Work instruction:
From the entries that follow, copy exactly the lines beginning at the line holding "Task: Toggle the 公開 course status badge" and continuing through the line holding "Task: Select the orange 4143.190 price tag".

Records drawn from a dataset
= Beginning of Section =
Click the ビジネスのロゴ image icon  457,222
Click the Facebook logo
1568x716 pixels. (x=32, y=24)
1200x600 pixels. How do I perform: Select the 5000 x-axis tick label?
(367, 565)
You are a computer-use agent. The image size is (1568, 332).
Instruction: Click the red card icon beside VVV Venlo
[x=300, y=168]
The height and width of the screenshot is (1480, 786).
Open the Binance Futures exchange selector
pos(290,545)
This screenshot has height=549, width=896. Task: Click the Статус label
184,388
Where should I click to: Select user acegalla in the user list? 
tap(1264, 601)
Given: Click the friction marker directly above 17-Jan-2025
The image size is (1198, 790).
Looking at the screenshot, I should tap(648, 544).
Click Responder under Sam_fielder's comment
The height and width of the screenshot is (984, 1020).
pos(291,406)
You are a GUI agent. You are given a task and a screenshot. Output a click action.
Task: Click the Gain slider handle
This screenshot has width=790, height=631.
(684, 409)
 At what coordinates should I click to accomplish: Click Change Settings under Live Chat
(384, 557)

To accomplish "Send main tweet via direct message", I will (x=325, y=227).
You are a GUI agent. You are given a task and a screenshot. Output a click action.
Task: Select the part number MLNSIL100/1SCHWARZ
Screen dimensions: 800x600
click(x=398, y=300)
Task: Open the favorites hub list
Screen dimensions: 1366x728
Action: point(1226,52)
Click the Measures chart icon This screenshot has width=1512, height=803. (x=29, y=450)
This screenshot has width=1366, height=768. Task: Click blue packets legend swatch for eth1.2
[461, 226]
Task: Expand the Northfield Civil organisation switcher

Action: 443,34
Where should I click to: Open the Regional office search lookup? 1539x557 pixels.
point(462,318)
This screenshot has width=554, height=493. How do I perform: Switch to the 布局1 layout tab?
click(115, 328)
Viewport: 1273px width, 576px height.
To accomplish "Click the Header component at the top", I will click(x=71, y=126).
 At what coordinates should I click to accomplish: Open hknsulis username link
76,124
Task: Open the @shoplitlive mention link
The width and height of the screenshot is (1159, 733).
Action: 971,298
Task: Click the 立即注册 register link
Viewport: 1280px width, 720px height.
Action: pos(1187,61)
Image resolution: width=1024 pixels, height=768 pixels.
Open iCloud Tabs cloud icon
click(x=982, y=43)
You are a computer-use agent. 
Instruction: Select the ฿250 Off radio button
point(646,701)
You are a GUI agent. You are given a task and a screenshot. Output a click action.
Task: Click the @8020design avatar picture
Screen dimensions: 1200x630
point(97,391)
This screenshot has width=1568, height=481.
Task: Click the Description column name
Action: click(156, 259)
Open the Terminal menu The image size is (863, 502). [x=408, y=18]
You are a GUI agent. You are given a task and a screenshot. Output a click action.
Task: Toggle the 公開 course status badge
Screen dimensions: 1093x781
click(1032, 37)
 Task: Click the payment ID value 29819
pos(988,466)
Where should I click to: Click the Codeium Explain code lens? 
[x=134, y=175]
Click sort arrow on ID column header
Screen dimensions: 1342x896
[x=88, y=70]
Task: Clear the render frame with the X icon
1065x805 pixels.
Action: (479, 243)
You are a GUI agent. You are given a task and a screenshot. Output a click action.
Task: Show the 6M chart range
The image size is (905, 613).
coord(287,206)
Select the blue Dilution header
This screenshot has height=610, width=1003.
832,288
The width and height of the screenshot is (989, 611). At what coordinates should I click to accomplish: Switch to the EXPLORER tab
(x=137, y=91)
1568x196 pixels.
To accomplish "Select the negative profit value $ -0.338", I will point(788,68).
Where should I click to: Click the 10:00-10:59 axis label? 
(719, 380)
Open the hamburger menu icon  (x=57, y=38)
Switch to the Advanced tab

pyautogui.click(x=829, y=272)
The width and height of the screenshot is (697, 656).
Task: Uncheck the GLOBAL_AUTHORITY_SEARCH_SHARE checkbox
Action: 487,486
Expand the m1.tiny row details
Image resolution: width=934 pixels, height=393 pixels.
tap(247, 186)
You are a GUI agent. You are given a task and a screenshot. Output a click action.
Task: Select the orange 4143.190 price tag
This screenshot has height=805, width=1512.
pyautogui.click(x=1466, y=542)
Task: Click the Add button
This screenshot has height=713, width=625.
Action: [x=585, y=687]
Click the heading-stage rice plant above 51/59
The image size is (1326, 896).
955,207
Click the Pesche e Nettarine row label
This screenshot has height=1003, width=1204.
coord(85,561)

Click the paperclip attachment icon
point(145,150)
= End of Section =
Answer to the problem:
Task: Toggle the 公開 course status badge
Screen dimensions: 1093x781
click(1032, 37)
 Task: Click the payment ID value 29819
pos(988,466)
Where should I click to: Click the Codeium Explain code lens? 
[x=134, y=175]
Click sort arrow on ID column header
Screen dimensions: 1342x896
[x=88, y=70]
Task: Clear the render frame with the X icon
1065x805 pixels.
Action: (479, 243)
You are a GUI agent. You are given a task and a screenshot. Output a click action.
Task: Show the 6M chart range
The image size is (905, 613).
coord(287,206)
Select the blue Dilution header
This screenshot has height=610, width=1003.
832,288
The width and height of the screenshot is (989, 611). At what coordinates should I click to accomplish: Switch to the EXPLORER tab
(x=137, y=91)
1568x196 pixels.
To accomplish "Select the negative profit value $ -0.338", I will point(788,68).
Where should I click to: Click the 10:00-10:59 axis label? 
(719, 380)
Open the hamburger menu icon  (x=57, y=38)
Switch to the Advanced tab

pyautogui.click(x=829, y=272)
The width and height of the screenshot is (697, 656).
Task: Uncheck the GLOBAL_AUTHORITY_SEARCH_SHARE checkbox
Action: 487,486
Expand the m1.tiny row details
Image resolution: width=934 pixels, height=393 pixels.
tap(247, 186)
You are a GUI agent. You are given a task and a screenshot. Output a click action.
Task: Select the orange 4143.190 price tag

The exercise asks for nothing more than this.